Thursday, September 15, 2011

Euro Nymphing by NIFT Member Harry Blessing

NIFT member Harry Blessing contributed this great article on Euro Nymphing.

This was my 29th annual NIFTY (Northern Illinois Fly Tyers) Club Trip. It was my 24th club trip to Gates Lodge on the AuSable River, six miles East of Grayling, near the top of Michigan’s Lower Peninsula. I didn't make last year's club trip due to a heart problem.
Gates Lodge is on the banks of the AuSable in the middle of the Holy Water section. The Holy Water is the Main Stream of the AuSable River from Burton’s Landing, for eight river miles to Wakeley Bridge. This section is designated flies only, catch and release.

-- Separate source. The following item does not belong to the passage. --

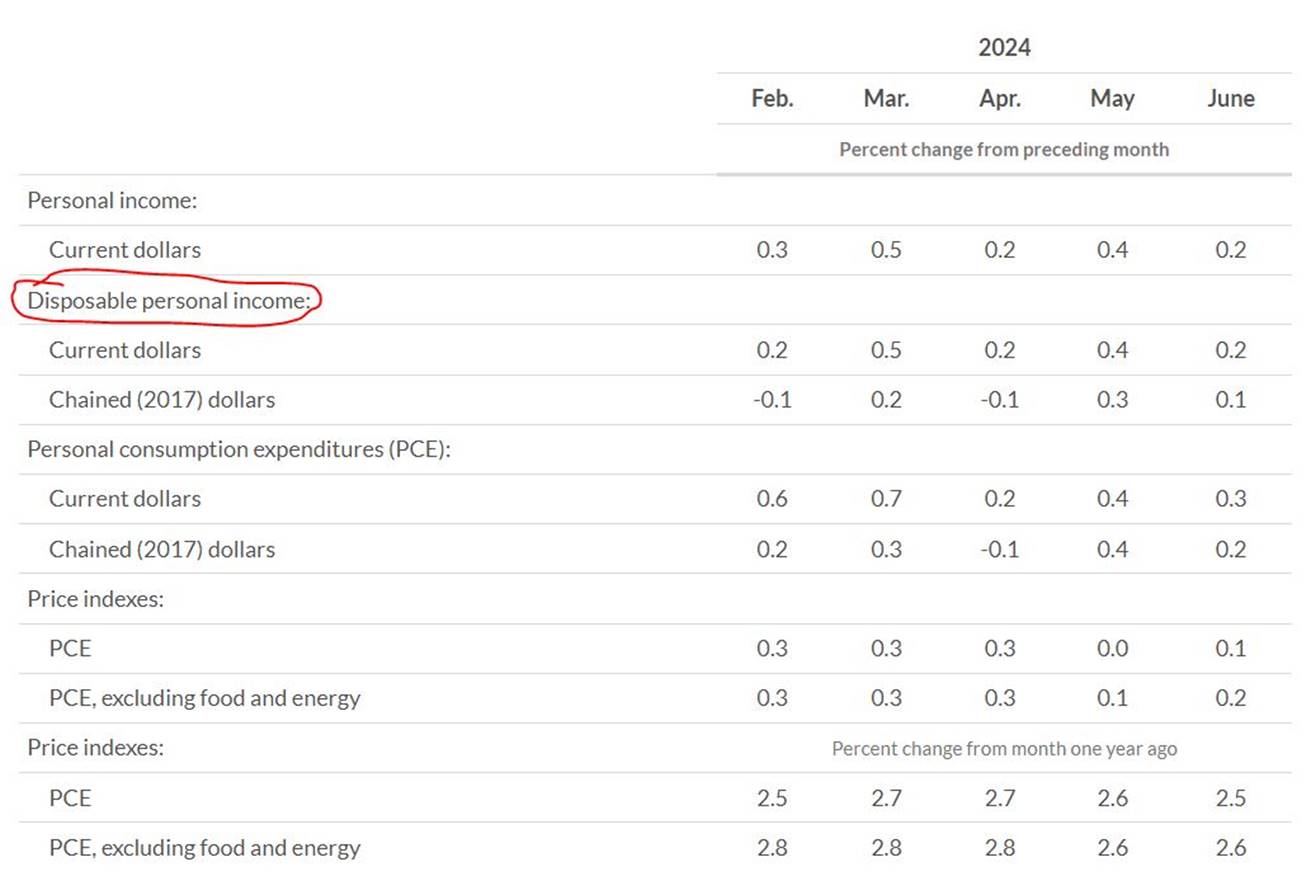The width and height of the screenshot is (1311, 895).
Task: Click last row 'PCE, excluding food and energy'
Action: pyautogui.click(x=205, y=848)
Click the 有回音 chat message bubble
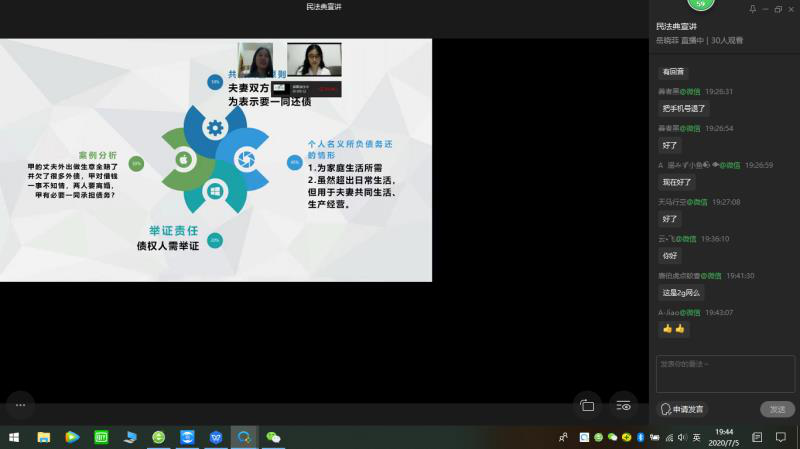800x449 pixels. [673, 72]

Euro Nymphing is a term that covers a group of techniques that are being used to win fly fishing contests in Europe and now in the United States. Oak Brook TU had a great Euro Nymphing presentation by Jason Hearle, Manager of the fishing department at the Yorktown Mall Orvis store. Jason has fished competitively in the U.S. and told us how he fishes. There are four general types of Euro Nymphing:
1. Czech Nymphing - Close Range Method
2. Polish Nymphing - Close Range Method
3. French Nymphing - Medium/Long Range Method Directly Upstream
4. Spanish Nymphing - Long Range Method - Up and Across
Detailed methods of the four types of Euro Nymphing are described in various online web sites if you wish to learn more so I won't cover them here.

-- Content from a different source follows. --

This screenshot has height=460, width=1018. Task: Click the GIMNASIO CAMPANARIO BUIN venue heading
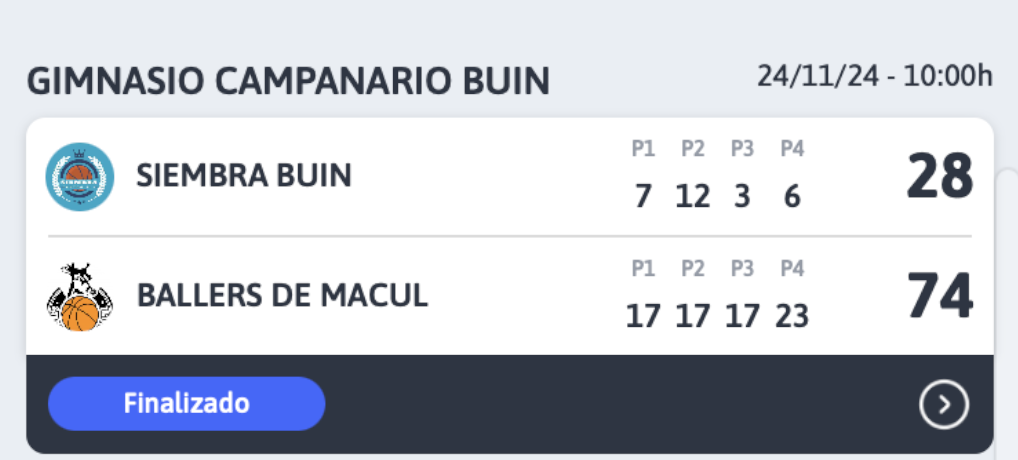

Fishing was just OK for me and a little better for the other NIFTY members, who mostly fished dry flies. The weather was increasingly nice each day and evening.

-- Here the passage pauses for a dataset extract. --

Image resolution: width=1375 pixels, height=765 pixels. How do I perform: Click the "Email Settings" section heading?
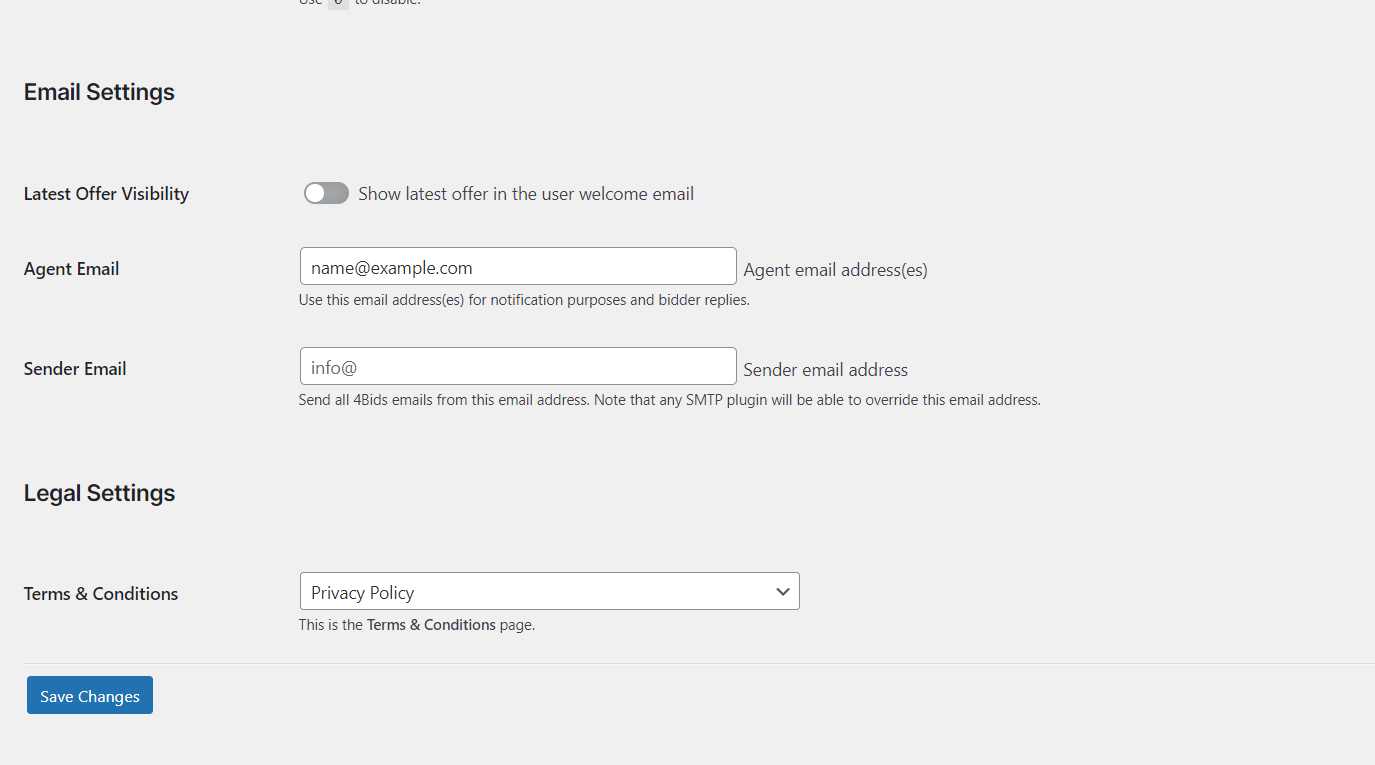tap(99, 92)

Wading was difficult because the water level was high. The level dropped increasingly lower each day. On Sunday it was up to the top of the logs at the foot of the canoe landing just downstream from Gates. By Tuesday it was five inches lower and just an inch from the bottom of the logs. This was still a couple of inches above usual for mid June.
I didn't fish during the daytime so I could save my energy to fish the fast water each evening from twilight until dark. During the day you catch mostly brookies but the AuSable browns are mostly on the night shift.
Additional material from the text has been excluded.